Gillis, who writes China Accounting Blog – including commentary on accounting standards for US-listed ChinaCos – said while Hong Kong's new IPO sponsor regulations are well intended, they may not lift the credibility of HK-listed ChinaCos. Instead Gillis said an independent audit regulator is needed to maintain the integrity of Hong Kong's capital markets. The Hong Kong Institute of Certified Public Accountants (HKICPA), which has self-regulated the market, is not active on the enforcement side.
"Especially in respect to Chinese stocks, there's a huge credibility problem: there are concerns that financial information is unreliable," he said. "The main method of ensuring reliability is auditing, but there are questions about the quality of auditing. The biggest weakness in Hong Kong is the lack of an independent audit regulator," he added.
The 2002 Sarbanes-Oxley Act established the US Public Company Accounting Board following the collapse of Enron. Singapore's independent audit regulator is the Accounting and Corporate Regulatory Authority (Acra) and Malaysia's is the Audit Oversight Board.

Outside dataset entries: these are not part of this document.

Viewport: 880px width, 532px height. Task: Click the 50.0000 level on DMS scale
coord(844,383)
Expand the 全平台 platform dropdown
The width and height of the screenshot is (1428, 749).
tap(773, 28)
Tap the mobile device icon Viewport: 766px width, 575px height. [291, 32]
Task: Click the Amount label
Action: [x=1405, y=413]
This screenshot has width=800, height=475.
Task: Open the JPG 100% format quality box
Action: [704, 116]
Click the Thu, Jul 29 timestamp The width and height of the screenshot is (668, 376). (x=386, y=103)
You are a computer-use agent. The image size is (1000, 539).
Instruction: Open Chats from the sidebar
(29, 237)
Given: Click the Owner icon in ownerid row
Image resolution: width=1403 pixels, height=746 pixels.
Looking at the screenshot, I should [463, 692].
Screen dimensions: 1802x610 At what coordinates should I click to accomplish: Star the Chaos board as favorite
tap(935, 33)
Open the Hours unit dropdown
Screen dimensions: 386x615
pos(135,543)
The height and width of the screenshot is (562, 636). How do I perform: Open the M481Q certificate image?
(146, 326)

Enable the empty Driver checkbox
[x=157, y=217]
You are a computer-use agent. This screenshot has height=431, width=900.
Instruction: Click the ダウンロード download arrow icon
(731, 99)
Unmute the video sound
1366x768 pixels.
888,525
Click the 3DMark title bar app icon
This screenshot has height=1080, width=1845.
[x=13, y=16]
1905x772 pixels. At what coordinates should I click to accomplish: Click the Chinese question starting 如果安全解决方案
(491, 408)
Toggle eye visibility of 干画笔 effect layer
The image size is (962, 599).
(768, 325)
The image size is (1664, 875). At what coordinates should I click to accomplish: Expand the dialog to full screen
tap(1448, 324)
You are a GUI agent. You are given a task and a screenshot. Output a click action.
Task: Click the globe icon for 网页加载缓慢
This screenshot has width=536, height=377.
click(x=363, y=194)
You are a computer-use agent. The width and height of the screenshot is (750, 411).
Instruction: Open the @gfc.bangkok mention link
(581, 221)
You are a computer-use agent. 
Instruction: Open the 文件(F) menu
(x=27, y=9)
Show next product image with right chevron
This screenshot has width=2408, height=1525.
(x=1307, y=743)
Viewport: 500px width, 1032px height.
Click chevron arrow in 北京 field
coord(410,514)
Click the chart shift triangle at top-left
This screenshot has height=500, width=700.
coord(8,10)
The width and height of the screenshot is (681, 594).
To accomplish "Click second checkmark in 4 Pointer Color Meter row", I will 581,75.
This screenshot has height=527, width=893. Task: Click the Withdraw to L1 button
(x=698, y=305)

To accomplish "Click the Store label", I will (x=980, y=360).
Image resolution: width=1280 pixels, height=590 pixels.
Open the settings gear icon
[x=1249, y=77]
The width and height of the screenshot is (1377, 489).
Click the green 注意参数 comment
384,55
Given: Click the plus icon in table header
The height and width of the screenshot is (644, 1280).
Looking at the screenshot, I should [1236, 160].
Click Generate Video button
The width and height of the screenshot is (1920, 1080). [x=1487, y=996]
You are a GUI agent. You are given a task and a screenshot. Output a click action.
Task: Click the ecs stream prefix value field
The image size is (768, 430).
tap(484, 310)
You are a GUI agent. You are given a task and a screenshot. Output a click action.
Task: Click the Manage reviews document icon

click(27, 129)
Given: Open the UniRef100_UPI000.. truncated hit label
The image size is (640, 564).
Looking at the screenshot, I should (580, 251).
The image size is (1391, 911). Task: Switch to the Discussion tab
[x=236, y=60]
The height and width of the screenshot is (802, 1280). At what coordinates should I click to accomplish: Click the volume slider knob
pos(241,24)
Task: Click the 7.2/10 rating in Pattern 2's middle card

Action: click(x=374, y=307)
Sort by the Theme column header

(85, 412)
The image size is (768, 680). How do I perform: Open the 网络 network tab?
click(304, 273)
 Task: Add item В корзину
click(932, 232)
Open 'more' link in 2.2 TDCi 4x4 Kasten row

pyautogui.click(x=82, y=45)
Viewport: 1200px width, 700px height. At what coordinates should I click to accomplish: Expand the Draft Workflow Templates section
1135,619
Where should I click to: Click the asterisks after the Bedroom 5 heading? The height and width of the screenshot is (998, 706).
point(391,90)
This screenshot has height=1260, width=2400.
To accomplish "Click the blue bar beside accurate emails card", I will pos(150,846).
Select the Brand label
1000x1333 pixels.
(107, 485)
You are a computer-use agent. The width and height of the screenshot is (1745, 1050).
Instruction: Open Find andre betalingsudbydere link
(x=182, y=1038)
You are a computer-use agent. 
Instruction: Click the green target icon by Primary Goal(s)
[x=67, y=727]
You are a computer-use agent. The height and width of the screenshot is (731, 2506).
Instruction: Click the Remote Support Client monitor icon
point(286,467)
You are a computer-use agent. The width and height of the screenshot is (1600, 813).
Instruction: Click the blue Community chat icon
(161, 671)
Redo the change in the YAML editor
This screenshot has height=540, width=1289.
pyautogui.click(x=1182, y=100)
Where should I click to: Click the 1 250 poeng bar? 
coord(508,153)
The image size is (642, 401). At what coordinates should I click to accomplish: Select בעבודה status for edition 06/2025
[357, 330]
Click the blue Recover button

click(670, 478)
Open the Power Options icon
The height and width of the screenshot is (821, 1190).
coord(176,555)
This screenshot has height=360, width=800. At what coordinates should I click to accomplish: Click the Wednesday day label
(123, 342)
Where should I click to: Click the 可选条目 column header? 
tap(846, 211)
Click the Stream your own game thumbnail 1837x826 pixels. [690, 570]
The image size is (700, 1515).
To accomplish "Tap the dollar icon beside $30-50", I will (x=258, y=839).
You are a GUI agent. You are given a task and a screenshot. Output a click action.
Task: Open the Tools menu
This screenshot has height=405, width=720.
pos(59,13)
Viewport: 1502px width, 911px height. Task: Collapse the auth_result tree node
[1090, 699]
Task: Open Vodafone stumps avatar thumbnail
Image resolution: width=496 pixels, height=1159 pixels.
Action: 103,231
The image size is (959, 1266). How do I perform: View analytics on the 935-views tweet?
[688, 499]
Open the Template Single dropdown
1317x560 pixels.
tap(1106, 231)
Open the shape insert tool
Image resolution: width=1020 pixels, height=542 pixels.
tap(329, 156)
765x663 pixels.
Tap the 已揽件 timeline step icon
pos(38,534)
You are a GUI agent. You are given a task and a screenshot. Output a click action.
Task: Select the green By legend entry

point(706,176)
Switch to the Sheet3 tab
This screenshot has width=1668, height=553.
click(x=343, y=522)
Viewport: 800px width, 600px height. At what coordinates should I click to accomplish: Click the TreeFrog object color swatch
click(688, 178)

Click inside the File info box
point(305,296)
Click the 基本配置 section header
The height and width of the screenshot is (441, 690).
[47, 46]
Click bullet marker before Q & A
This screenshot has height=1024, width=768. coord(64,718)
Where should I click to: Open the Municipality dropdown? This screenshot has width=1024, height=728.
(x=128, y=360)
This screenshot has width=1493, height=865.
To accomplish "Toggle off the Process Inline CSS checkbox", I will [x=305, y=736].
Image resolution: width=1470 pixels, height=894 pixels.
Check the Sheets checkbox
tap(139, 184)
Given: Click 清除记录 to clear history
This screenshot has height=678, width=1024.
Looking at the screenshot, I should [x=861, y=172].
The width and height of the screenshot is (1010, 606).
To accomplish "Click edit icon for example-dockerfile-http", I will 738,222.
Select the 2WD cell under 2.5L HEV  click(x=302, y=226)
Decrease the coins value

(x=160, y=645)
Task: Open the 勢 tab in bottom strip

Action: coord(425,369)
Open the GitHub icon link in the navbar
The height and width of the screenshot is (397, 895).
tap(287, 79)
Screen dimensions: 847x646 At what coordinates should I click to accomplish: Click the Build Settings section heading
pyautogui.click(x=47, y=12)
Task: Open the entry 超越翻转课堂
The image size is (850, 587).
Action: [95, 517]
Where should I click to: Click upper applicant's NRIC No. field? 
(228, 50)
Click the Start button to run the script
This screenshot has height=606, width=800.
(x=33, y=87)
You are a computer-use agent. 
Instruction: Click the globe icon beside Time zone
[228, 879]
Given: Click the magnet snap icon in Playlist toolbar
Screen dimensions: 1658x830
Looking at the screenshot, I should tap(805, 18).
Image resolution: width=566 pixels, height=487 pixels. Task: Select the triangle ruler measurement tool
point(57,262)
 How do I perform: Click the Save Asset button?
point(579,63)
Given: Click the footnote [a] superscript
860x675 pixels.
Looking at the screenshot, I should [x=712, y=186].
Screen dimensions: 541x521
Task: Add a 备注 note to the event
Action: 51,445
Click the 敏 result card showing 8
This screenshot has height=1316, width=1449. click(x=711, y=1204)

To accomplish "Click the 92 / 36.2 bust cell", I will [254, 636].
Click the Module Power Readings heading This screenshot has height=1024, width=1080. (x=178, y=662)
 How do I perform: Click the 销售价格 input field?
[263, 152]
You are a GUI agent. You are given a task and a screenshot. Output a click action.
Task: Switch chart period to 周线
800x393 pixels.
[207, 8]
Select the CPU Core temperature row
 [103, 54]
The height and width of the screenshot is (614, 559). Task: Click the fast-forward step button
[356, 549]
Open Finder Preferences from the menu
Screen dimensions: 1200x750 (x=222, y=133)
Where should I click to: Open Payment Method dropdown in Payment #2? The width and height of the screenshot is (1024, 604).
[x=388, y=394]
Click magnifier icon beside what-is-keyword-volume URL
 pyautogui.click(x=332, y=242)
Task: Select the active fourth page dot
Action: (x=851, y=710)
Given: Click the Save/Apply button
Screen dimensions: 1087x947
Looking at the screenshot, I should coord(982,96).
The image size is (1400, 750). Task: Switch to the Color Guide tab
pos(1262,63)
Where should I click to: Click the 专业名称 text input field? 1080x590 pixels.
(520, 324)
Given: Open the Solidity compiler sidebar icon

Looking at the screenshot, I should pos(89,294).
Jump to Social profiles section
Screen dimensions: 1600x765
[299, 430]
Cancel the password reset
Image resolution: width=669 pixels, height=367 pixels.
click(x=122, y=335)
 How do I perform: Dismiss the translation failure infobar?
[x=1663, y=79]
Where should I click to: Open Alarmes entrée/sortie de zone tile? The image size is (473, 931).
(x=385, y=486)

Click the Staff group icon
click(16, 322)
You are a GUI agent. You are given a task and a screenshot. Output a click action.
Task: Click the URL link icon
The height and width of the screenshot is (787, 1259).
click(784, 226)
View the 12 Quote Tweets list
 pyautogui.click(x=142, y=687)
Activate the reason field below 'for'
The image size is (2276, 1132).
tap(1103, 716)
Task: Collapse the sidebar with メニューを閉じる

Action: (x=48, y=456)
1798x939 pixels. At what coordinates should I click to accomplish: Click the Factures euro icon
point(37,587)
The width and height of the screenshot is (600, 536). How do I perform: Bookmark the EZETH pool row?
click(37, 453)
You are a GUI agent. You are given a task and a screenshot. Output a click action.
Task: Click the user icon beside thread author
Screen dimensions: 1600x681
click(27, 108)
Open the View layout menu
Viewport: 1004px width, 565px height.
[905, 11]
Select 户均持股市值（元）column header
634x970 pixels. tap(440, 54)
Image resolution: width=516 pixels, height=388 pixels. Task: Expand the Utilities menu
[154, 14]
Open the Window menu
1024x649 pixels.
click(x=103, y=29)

In comparison to these regimes, Hong Kong's system lacks transparency. In-house counsel and private practice lawyers agreed they do not know of any enforcement actions undertaken by the HKICPA. It is widely agreed that Hong Kong must upgrade its accounting provisions.
"Hong Kong is stuck in an old system where the profession is largely self-regulated by the HKICPA, which doesn't have a history of being particularly tough, especially on its larger members," Gillis said.
He added that for Hong Kong to become a top financial market, an independent audit regulator must be established – even if accounting firms, that don't want additional scrutiny, oppose the move.
In the absence of an audit regulator, the SFC has been actively pursuing enforcement actions against accountants. This year it commenced legal action against Ernst & Young regarding the disclosure of Standard Water's work papers, a case similar to that of the US Securities and Exchange Commission's case against Deloitte Touche Tohmatsu Shanghai for refusing to present Longtop Financial Technologies' work papers.
But Gillis noted that looking after auditing isn't the SFC's purpose.
"The SFC is under-resourced and shouldn't be looking into audits: it's not really the proper role of a securities regulator," he commented. "The SFC is meant to be on the enforcement side."